A informação, mais do que um direito, é um dever. A desinformação anda sempre de mãos dadas com a regressão. E nós, todos queremos o progresso.
As políticas educativas em Portugal têm demonstrado uma irresponsabilidade e uma incompetência que nós não merecemos. Este Ministro, que ainda é Ministro da Educação, tem gerido as escolas e o orçamento da educação, de forma desastrosa. Um enorme e gigantesco desastre! Intolerável.
Se tivéssemos a certeza de que o próximo Ministro da Educação não iria ser igualmente medíocre, diria, abençoada queda do governo. As escolas seriam outras. Os professores seriam outros. Os alunos seriam outros e quem mais ganhava era o país.

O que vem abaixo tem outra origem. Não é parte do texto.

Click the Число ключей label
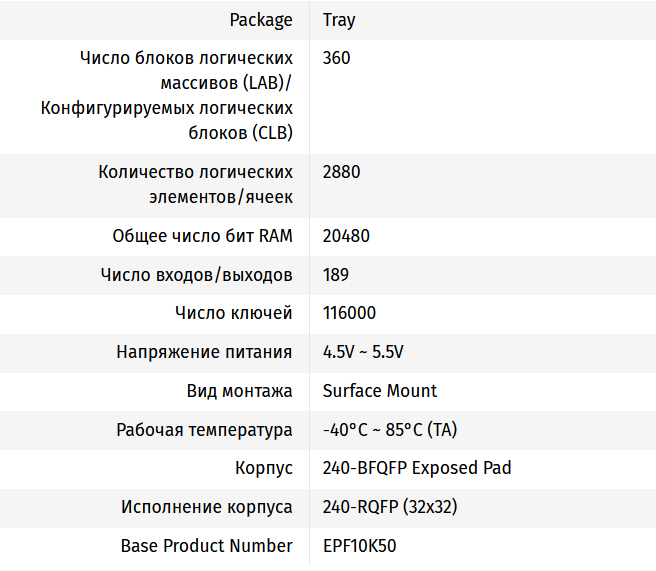Image resolution: width=656 pixels, height=571 pixels. pyautogui.click(x=234, y=313)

Segui com atenção as queixas ontem apresentadas por escolas, pais, alunos e autarcas, desde Braga até Azeitão. Podia muito bem ser, do Minho ao Algarve, não esquecendo a zona centro. É inconcebível e não se compreende como ainda temos em Portugal escolas naquele estado lastimoso. Pela descrição, aquilo não eram escolas. Pelo menos uma delas, já todos tinham concordado que não havia arranjo possível e só mesmo outra de raiz.
Com muito esforço e, considerando que não somos um país reconhecidamente rico e com recursos económicos ilimitados, ainda poderíamos tentar alguma tolerância. Mas, quem conhece a realidade e a incompetência na gestão do dinheiro de todos nós, não pode tolerar, nem muito menos calar a boca. Seria cumplicidade. Vergonhosa cumplicidade.
Os professores sabem, muitos professores sabem como se têm aplicado elevados recursos financeiros em projetos inúteis, fúteis e pedagogicamente reprováveis nas escolas.
Milhares de euros, centenas de milhar, milhões. O projeto UBUNTU é só um, entre muitos. A escola digital é outro e talvez o que mais seriamente destruiu recursos financeiros sem qualquer ou pouco proveito para as escolas. Numa democracia séria, os responsáveis por este desastre digital deveriam ser punidos. Não há outra forma de o dizer.
Computadores novos e já obsoletos e avariados. Negócios estranhos. Alunos sem computador em casa ou na escola e parece que ninguém acredita. Mas em Braga, Azeitão e quantas mais, há escolas com salas de aula onde até os alunos e professores recusam trabalhar porque, simplesmente, é insuportável o cheiro a mofo.
Entretanto, no discurso dos ministros, são rosas, senhor, são rosas.